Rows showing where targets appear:

========================

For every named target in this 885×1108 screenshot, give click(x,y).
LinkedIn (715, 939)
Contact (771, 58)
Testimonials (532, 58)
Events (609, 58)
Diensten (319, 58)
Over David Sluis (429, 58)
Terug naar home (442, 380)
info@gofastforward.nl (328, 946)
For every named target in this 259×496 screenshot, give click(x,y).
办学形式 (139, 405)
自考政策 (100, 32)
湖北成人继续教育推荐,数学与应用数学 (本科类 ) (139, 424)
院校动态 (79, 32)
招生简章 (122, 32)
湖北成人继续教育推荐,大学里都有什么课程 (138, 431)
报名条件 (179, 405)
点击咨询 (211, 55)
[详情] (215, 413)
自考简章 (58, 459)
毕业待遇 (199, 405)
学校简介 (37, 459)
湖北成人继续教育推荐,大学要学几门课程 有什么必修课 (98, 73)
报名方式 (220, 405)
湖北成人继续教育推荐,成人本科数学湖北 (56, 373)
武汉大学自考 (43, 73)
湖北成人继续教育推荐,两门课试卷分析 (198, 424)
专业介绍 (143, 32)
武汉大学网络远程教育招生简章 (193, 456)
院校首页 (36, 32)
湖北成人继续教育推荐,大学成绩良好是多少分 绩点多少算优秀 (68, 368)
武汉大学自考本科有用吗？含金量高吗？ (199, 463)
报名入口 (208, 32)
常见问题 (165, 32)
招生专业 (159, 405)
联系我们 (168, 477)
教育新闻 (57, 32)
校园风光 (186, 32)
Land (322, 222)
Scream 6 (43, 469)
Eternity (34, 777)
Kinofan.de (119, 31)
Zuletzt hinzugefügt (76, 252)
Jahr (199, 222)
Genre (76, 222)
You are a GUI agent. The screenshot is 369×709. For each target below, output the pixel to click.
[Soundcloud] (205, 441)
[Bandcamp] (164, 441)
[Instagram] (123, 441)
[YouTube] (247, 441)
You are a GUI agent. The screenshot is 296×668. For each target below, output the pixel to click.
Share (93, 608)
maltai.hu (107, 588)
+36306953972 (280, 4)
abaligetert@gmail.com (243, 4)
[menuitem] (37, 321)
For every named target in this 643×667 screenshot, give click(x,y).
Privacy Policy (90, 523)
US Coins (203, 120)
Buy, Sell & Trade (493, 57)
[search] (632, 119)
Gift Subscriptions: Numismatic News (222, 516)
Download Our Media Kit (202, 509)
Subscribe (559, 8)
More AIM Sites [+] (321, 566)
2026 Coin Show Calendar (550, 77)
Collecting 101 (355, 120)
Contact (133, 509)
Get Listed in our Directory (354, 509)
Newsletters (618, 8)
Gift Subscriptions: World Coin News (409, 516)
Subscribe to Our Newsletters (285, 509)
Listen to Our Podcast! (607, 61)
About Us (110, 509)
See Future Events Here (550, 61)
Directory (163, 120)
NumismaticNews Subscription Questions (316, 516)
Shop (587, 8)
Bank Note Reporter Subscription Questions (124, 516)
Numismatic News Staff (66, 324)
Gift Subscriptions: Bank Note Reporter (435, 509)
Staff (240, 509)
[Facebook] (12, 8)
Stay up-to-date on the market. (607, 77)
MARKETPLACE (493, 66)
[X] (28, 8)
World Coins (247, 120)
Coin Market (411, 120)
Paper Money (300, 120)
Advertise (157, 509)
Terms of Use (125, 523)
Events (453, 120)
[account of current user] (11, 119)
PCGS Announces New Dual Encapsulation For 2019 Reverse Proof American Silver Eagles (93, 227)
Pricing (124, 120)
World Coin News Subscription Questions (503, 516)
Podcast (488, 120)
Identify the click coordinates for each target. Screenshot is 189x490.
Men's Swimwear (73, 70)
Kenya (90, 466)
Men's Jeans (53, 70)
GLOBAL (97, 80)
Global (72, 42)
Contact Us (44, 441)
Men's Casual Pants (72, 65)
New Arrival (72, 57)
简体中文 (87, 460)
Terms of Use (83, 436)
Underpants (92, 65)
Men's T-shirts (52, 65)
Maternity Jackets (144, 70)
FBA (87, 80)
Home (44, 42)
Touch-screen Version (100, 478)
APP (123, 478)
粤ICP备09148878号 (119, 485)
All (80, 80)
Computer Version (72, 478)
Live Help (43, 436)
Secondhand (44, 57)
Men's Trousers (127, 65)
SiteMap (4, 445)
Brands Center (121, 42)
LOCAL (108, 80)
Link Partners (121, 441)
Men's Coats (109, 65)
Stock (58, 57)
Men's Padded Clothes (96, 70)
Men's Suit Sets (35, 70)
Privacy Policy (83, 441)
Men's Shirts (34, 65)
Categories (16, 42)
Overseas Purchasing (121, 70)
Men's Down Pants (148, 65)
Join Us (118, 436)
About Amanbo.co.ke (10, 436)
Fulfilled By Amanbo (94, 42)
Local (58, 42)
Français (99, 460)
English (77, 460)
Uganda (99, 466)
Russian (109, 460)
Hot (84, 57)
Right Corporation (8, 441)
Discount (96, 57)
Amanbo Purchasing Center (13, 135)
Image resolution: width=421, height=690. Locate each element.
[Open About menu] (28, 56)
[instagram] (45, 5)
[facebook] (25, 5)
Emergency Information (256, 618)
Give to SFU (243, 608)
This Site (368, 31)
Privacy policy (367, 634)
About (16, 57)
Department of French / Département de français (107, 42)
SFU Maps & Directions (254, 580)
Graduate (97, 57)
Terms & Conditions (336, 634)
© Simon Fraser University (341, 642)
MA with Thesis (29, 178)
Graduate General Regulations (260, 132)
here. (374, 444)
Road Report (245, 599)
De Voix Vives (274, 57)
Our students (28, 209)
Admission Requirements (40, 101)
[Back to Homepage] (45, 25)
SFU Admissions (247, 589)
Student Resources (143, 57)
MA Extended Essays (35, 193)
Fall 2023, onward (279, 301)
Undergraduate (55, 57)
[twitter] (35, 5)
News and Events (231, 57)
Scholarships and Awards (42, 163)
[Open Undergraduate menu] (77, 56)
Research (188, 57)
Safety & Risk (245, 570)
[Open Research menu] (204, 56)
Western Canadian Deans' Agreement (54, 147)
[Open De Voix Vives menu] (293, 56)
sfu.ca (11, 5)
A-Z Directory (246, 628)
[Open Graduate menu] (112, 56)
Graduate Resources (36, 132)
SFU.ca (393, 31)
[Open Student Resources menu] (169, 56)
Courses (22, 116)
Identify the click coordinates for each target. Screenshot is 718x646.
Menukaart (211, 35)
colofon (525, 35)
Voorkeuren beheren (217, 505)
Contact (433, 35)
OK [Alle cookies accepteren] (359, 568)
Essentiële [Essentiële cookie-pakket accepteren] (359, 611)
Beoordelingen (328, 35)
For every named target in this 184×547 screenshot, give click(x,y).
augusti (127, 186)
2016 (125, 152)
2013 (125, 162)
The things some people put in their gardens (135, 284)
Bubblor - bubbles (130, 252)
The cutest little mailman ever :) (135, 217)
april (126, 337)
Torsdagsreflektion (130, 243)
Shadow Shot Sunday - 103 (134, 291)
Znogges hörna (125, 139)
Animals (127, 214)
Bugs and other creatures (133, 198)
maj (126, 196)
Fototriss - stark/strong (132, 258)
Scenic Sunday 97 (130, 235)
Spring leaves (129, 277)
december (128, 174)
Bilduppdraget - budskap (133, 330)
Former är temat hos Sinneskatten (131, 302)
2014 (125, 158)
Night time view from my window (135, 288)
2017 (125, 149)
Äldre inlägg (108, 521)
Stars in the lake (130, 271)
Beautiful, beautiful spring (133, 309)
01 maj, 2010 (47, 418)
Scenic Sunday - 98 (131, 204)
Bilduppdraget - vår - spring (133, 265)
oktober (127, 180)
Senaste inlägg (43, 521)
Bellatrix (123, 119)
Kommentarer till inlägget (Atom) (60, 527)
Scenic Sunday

========================

--- GIVEN INSTRUCTION ---
Rewrite every item above, putting "interface agent" wherever "GUI agent" occurs and leaving all other text unchanged.

--- FULL SOLUTION ---
For every named target in this 885×1108 screenshot, give click(x,y).
LinkedIn (715, 939)
Contact (771, 58)
Testimonials (532, 58)
Events (609, 58)
Diensten (319, 58)
Over David Sluis (429, 58)
Terug naar home (442, 380)
info@gofastforward.nl (328, 946)
For every named target in this 259×496 screenshot, give click(x,y).
办学形式 (139, 405)
自考政策 (100, 32)
湖北成人继续教育推荐,数学与应用数学 (本科类 ) (139, 424)
院校动态 (79, 32)
招生简章 (122, 32)
湖北成人继续教育推荐,大学里都有什么课程 (138, 431)
报名条件 (179, 405)
点击咨询 (211, 55)
[详情] (215, 413)
自考简章 (58, 459)
毕业待遇 (199, 405)
学校简介 (37, 459)
湖北成人继续教育推荐,大学要学几门课程 有什么必修课 (98, 73)
报名方式 (220, 405)
湖北成人继续教育推荐,成人本科数学湖北 (56, 373)
武汉大学自考 (43, 73)
湖北成人继续教育推荐,两门课试卷分析 (198, 424)
专业介绍 (143, 32)
武汉大学网络远程教育招生简章 (193, 456)
院校首页 (36, 32)
湖北成人继续教育推荐,大学成绩良好是多少分 绩点多少算优秀 (68, 368)
武汉大学自考本科有用吗？含金量高吗？ (199, 463)
报名入口 (208, 32)
常见问题 (165, 32)
招生专业 (159, 405)
联系我们 (168, 477)
教育新闻 (57, 32)
校园风光 (186, 32)
Land (322, 222)
Scream 6 (43, 469)
Eternity (34, 777)
Kinofan.de (119, 31)
Zuletzt hinzugefügt (76, 252)
Jahr (199, 222)
Genre (76, 222)
You are a interface agent. The screenshot is 369×709. For each target below, output the pixel to click.
[Soundcloud] (205, 441)
[Bandcamp] (164, 441)
[Instagram] (123, 441)
[YouTube] (247, 441)
You are a interface agent. The screenshot is 296×668. For each target below, output the pixel to click.
Share (93, 608)
maltai.hu (107, 588)
+36306953972 (280, 4)
abaligetert@gmail.com (243, 4)
[menuitem] (37, 321)
For every named target in this 643×667 screenshot, give click(x,y).
Privacy Policy (90, 523)
US Coins (203, 120)
Buy, Sell & Trade (493, 57)
[search] (632, 119)
Gift Subscriptions: Numismatic News (222, 516)
Download Our Media Kit (202, 509)
Subscribe (559, 8)
More AIM Sites [+] (321, 566)
2026 Coin Show Calendar (550, 77)
Collecting 101 (355, 120)
Contact (133, 509)
Get Listed in our Directory (354, 509)
Newsletters (618, 8)
Gift Subscriptions: World Coin News (409, 516)
Subscribe to Our Newsletters (285, 509)
Listen to Our Podcast! (607, 61)
About Us (110, 509)
See Future Events Here (550, 61)
Directory (163, 120)
NumismaticNews Subscription Questions (316, 516)
Shop (587, 8)
Bank Note Reporter Subscription Questions (124, 516)
Numismatic News Staff (66, 324)
Gift Subscriptions: Bank Note Reporter (435, 509)
Staff (240, 509)
[Facebook] (12, 8)
Stay up-to-date on the market. (607, 77)
MARKETPLACE (493, 66)
[X] (28, 8)
World Coins (247, 120)
Coin Market (411, 120)
Paper Money (300, 120)
Advertise (157, 509)
Terms of Use (125, 523)
Events (453, 120)
[account of current user] (11, 119)
PCGS Announces New Dual Encapsulation For 2019 Reverse Proof American Silver Eagles (93, 227)
Pricing (124, 120)
World Coin News Subscription Questions (503, 516)
Podcast (488, 120)
Identify the click coordinates for each target. Screenshot is 189x490.
Men's Swimwear (73, 70)
Kenya (90, 466)
Men's Jeans (53, 70)
GLOBAL (97, 80)
Global (72, 42)
Contact Us (44, 441)
Men's Casual Pants (72, 65)
New Arrival (72, 57)
简体中文 (87, 460)
Terms of Use (83, 436)
Underpants (92, 65)
Men's T-shirts (52, 65)
Maternity Jackets (144, 70)
FBA (87, 80)
Home (44, 42)
Touch-screen Version (100, 478)
APP (123, 478)
粤ICP备09148878号 (119, 485)
All (80, 80)
Computer Version (72, 478)
Live Help (43, 436)
Secondhand (44, 57)
Men's Trousers (127, 65)
SiteMap (4, 445)
Brands Center (121, 42)
LOCAL (108, 80)
Link Partners (121, 441)
Men's Coats (109, 65)
Stock (58, 57)
Men's Padded Clothes (96, 70)
Men's Suit Sets (35, 70)
Privacy Policy (83, 441)
Men's Shirts (34, 65)
Categories (16, 42)
Overseas Purchasing (121, 70)
Men's Down Pants (148, 65)
Join Us (118, 436)
About Amanbo.co.ke (10, 436)
Fulfilled By Amanbo (94, 42)
Local (58, 42)
Français (99, 460)
English (77, 460)
Uganda (99, 466)
Russian (109, 460)
Hot (84, 57)
Right Corporation (8, 441)
Discount (96, 57)
Amanbo Purchasing Center (13, 135)
Image resolution: width=421, height=690. Locate each element.
[Open About menu] (28, 56)
[instagram] (45, 5)
[facebook] (25, 5)
Emergency Information (256, 618)
Give to SFU (243, 608)
This Site (368, 31)
Privacy policy (367, 634)
About (16, 57)
Department of French / Département de français (107, 42)
SFU Maps & Directions (254, 580)
Graduate (97, 57)
Terms & Conditions (336, 634)
© Simon Fraser University (341, 642)
MA with Thesis (29, 178)
Graduate General Regulations (260, 132)
here. (374, 444)
Road Report (245, 599)
De Voix Vives (274, 57)
Our students (28, 209)
Admission Requirements (40, 101)
[Back to Homepage] (45, 25)
SFU Admissions (247, 589)
Student Resources (143, 57)
MA Extended Essays (35, 193)
Fall 2023, onward (279, 301)
Undergraduate (55, 57)
[twitter] (35, 5)
News and Events (231, 57)
Scholarships and Awards (42, 163)
[Open Undergraduate menu] (77, 56)
Research (188, 57)
Safety & Risk (245, 570)
[Open Research menu] (204, 56)
Western Canadian Deans' Agreement (54, 147)
[Open De Voix Vives menu] (293, 56)
sfu.ca (11, 5)
A-Z Directory (246, 628)
[Open Graduate menu] (112, 56)
Graduate Resources (36, 132)
SFU.ca (393, 31)
[Open Student Resources menu] (169, 56)
Courses (22, 116)
Identify the click coordinates for each target. Screenshot is 718x646.
Menukaart (211, 35)
colofon (525, 35)
Voorkeuren beheren (217, 505)
Contact (433, 35)
OK [Alle cookies accepteren] (359, 568)
Essentiële [Essentiële cookie-pakket accepteren] (359, 611)
Beoordelingen (328, 35)
For every named target in this 184×547 screenshot, give click(x,y).
augusti (127, 186)
2016 (125, 152)
2013 (125, 162)
The things some people put in their gardens (135, 284)
Bubblor - bubbles (130, 252)
The cutest little mailman ever :) (135, 217)
april (126, 337)
Torsdagsreflektion (130, 243)
Shadow Shot Sunday - 103 (134, 291)
Znogges hörna (125, 139)
Animals (127, 214)
Bugs and other creatures (133, 198)
maj (126, 196)
Fototriss - stark/strong (132, 258)
Scenic Sunday 97 (130, 235)
Spring leaves (129, 277)
december (128, 174)
Bilduppdraget - budskap (133, 330)
Former är temat hos Sinneskatten (131, 302)
2014 (125, 158)
Night time view from my window (135, 288)
2017 (125, 149)
Äldre inlägg (108, 521)
Stars in the lake (130, 271)
Beautiful, beautiful spring (133, 309)
01 maj, 2010 (47, 418)
Scenic Sunday - 98 (131, 204)
Bilduppdraget - vår - spring (133, 265)
oktober (127, 180)
Senaste inlägg (43, 521)
Bellatrix (123, 119)
Kommentarer till inlägget (Atom) (60, 527)
Scenic Sunday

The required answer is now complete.